Would you output all the data exactly as it stands?

________________________

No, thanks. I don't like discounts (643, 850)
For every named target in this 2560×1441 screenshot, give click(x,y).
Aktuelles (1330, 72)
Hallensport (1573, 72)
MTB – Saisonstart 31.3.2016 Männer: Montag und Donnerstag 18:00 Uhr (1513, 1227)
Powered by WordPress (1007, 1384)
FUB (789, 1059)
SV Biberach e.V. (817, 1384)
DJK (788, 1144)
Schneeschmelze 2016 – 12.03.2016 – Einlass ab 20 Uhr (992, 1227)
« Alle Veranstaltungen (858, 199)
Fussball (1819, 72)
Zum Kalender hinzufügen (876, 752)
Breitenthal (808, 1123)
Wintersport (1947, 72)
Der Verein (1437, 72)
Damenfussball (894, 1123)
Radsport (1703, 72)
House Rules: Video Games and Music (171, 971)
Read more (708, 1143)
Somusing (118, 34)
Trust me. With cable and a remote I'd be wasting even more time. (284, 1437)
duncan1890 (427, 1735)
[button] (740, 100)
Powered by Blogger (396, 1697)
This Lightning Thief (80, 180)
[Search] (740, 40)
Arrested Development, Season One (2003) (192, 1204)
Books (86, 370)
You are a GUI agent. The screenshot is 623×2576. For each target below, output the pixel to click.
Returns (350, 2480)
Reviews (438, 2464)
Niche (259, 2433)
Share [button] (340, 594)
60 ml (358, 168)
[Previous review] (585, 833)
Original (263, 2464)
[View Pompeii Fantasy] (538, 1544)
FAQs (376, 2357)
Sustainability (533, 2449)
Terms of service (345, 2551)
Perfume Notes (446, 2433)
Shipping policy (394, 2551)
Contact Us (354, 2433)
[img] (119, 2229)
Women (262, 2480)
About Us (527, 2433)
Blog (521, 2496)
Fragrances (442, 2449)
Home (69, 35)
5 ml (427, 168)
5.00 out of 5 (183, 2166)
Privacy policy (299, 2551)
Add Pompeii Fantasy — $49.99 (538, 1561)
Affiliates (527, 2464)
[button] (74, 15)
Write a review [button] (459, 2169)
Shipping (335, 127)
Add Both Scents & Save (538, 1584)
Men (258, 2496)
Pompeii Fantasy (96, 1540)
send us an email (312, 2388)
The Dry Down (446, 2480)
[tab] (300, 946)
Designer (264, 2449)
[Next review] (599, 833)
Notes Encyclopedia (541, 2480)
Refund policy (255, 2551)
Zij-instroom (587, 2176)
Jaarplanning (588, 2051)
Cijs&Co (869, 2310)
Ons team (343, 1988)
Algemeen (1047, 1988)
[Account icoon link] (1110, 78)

________________________

RESULT:
No, thanks. I don't like discounts (643, 850)
For every named target in this 2560×1441 screenshot, give click(x,y).
Aktuelles (1330, 72)
Hallensport (1573, 72)
MTB – Saisonstart 31.3.2016 Männer: Montag und Donnerstag 18:00 Uhr (1513, 1227)
Powered by WordPress (1007, 1384)
FUB (789, 1059)
SV Biberach e.V. (817, 1384)
DJK (788, 1144)
Schneeschmelze 2016 – 12.03.2016 – Einlass ab 20 Uhr (992, 1227)
« Alle Veranstaltungen (858, 199)
Fussball (1819, 72)
Zum Kalender hinzufügen (876, 752)
Breitenthal (808, 1123)
Wintersport (1947, 72)
Der Verein (1437, 72)
Damenfussball (894, 1123)
Radsport (1703, 72)
House Rules: Video Games and Music (171, 971)
Read more (708, 1143)
Somusing (118, 34)
Trust me. With cable and a remote I'd be wasting even more time. (284, 1437)
duncan1890 (427, 1735)
[button] (740, 100)
Powered by Blogger (396, 1697)
This Lightning Thief (80, 180)
[Search] (740, 40)
Arrested Development, Season One (2003) (192, 1204)
Books (86, 370)
You are a GUI agent. The screenshot is 623×2576. For each target below, output the pixel to click.
Returns (350, 2480)
Reviews (438, 2464)
Niche (259, 2433)
Share [button] (340, 594)
60 ml (358, 168)
[Previous review] (585, 833)
Original (263, 2464)
[View Pompeii Fantasy] (538, 1544)
FAQs (376, 2357)
Sustainability (533, 2449)
Terms of service (345, 2551)
Perfume Notes (446, 2433)
Shipping policy (394, 2551)
Contact Us (354, 2433)
[img] (119, 2229)
Women (262, 2480)
About Us (527, 2433)
Blog (521, 2496)
Fragrances (442, 2449)
Home (69, 35)
5 ml (427, 168)
5.00 out of 5 (183, 2166)
Privacy policy (299, 2551)
Add Pompeii Fantasy — $49.99 (538, 1561)
Affiliates (527, 2464)
[button] (74, 15)
Write a review [button] (459, 2169)
Shipping (335, 127)
Add Both Scents & Save (538, 1584)
Men (258, 2496)
Pompeii Fantasy (96, 1540)
send us an email (312, 2388)
The Dry Down (446, 2480)
[tab] (300, 946)
Designer (264, 2449)
[Next review] (599, 833)
Notes Encyclopedia (541, 2480)
Refund policy (255, 2551)
Zij-instroom (587, 2176)
Jaarplanning (588, 2051)
Cijs&Co (869, 2310)
Ons team (343, 1988)
Algemeen (1047, 1988)
[Account icoon link] (1110, 78)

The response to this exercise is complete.